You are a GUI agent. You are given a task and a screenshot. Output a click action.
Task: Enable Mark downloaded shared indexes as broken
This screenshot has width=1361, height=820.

════

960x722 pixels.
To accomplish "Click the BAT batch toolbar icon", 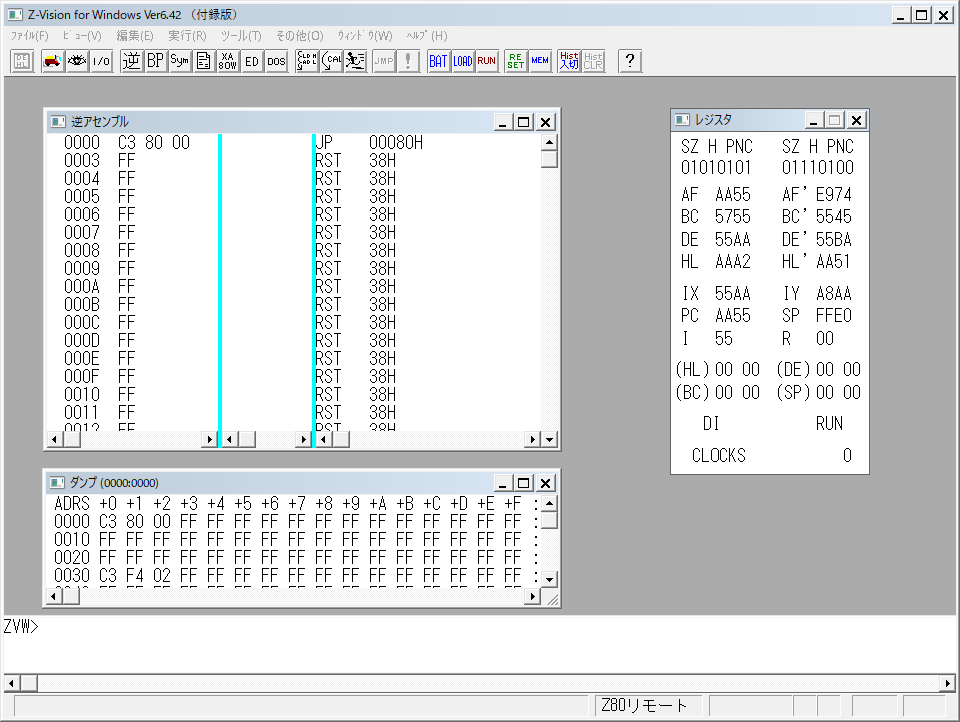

════

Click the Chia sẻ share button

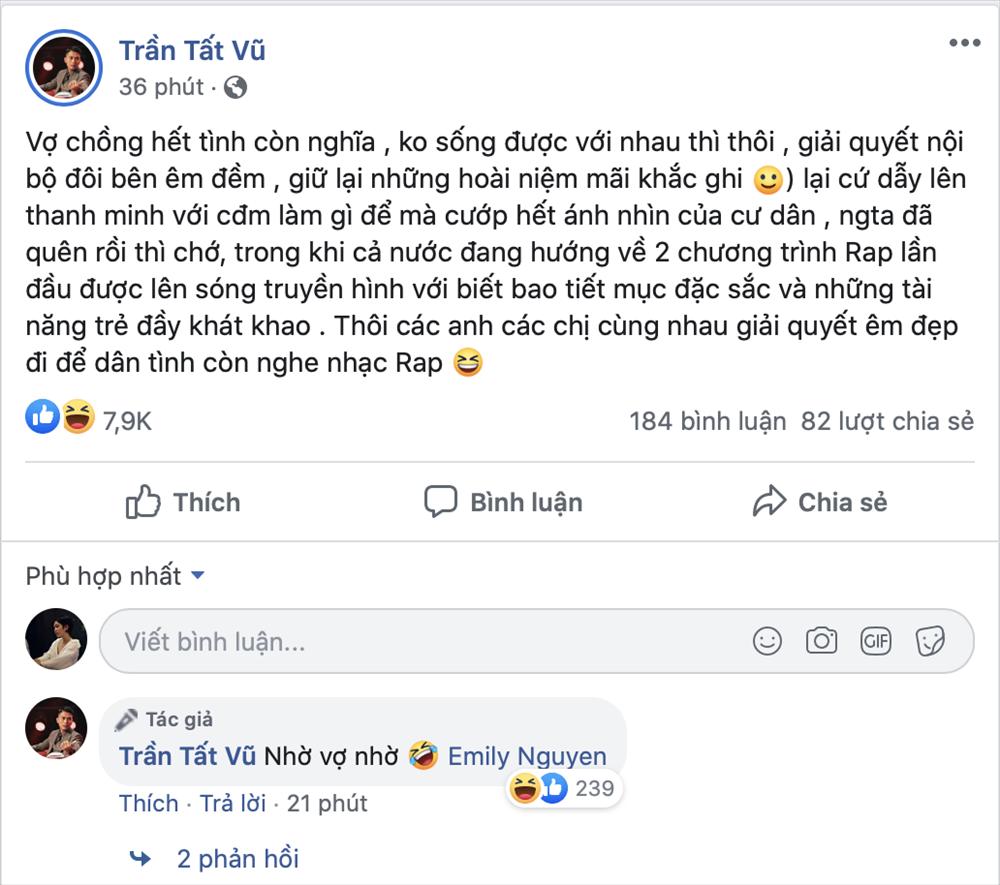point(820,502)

════

Using only the listing above, restate exactly the lines from the line containing "You are a GUI" through the line containing "This screenshot has width=1361, height=820.", both included.

You are a GUI agent. You are given a task and a screenshot. Output a click action.
Task: Enable Mark downloaded shared indexes as broken
This screenshot has width=1361, height=820.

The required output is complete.